Hatcher 0.20

Hatcher, Algebraic Topology, Chapter 0

20. Show that the subspace X\subset\mathbb{R}^3 formed by a Klein bottle intersecting itself in a circle, as shown in Figure 1 below, is homotopy equivalent to S^1\vee S^1\vee S^2.

Hatcher 0.20
Figure 1
The space X\subset\mathbb{R}^3 described above

Proof. Let X be the figure shown above consisting of a Klein bottle intersecting itself in a circle C. The main key to constructing this result is the fact that the circle C of intersection actually yields a disk D on the “outer surface” of the Klein bottle satisfying C=\partial D. Because D is homotopy equivalent to a point, the space X can transformed to the space X_1 by way of a homotopy equivalence. The space X_1 is shown in Figure 1 below. Note that the blue and orange “loops” in Figure 1 are included to help provide some insight into the geometry present, and the “light” segments are meant to be the continuations of the “dark” ones by way of “surface transparency” of X_1. Also, the black “disc” located in the center is meant to be the point x_0 onto which D deformation retracts.

Hatcher 0.20_1
Figure 1

Before providing a pictorial reference in Figure 2, consider the following verbal description of the remaining homotopy equivalences.

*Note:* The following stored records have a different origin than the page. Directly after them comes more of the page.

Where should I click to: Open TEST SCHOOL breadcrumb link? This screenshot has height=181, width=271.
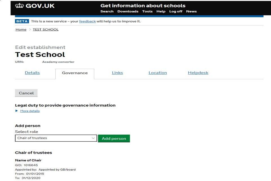46,29
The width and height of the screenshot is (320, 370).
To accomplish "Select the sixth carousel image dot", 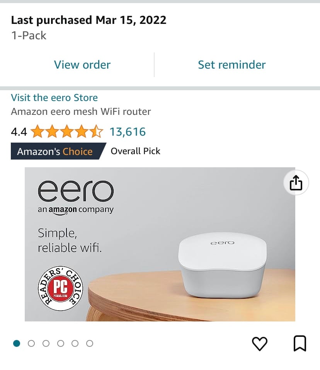I will [90, 343].
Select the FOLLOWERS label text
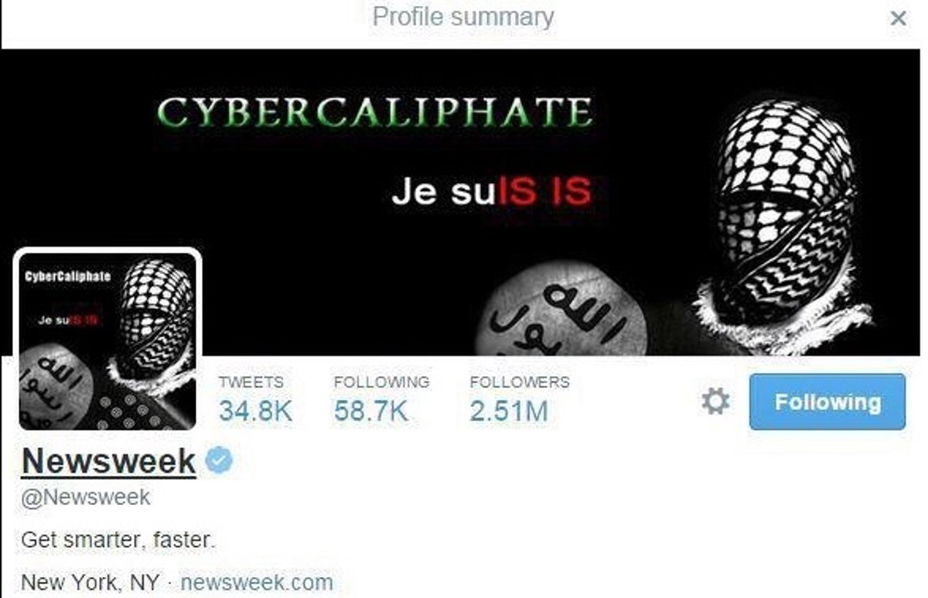928x598 pixels. point(520,382)
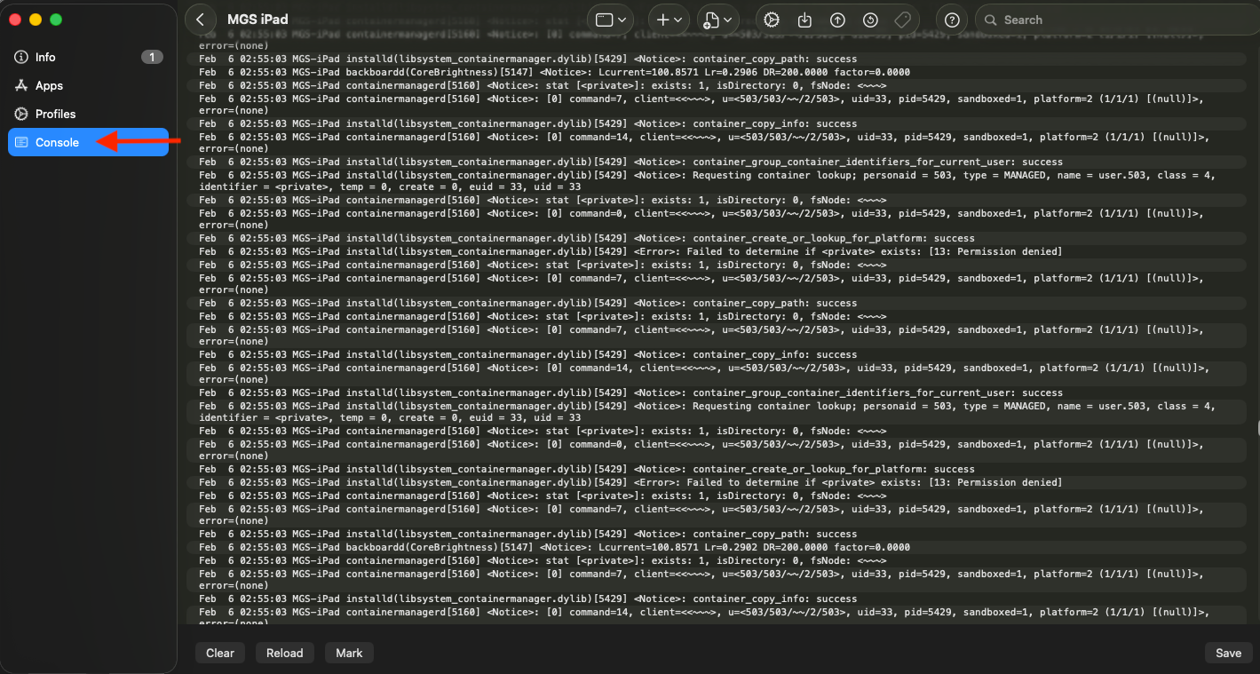
Task: Click the Info icon in the sidebar
Action: click(21, 57)
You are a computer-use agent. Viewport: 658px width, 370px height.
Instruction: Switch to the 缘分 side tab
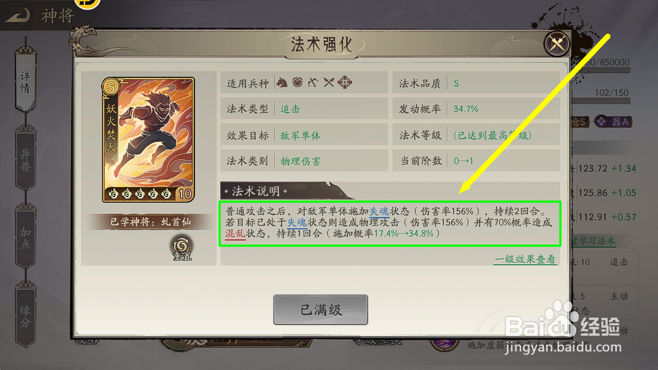tap(25, 315)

Consider “stretching” the point x_0 so that a segment \ell connects it to a second point x_0'. This segment is red in Figure 2 below. This maneuver is a homotopy equivalence with inverse homotopy given by “gluing” the points x_0 and x_0' to eliminate \ell, a process that’s continuous due to the fact that \ell is homotopy equivalent to a closed interval I, and hence to a point. The result of this maneuver is the space X_2 shown in the leftmost diagram in Figure 2. Finally, consider homotopy on X_2 which glues x_0 and x_0' by moving clockwise (that is, x_0' moving “away from” x_0 instead of towards it). As mentioned previously, this is a homotopy equivalence with the homotopy inverse that “unglues and separates” x_0 and x_0'.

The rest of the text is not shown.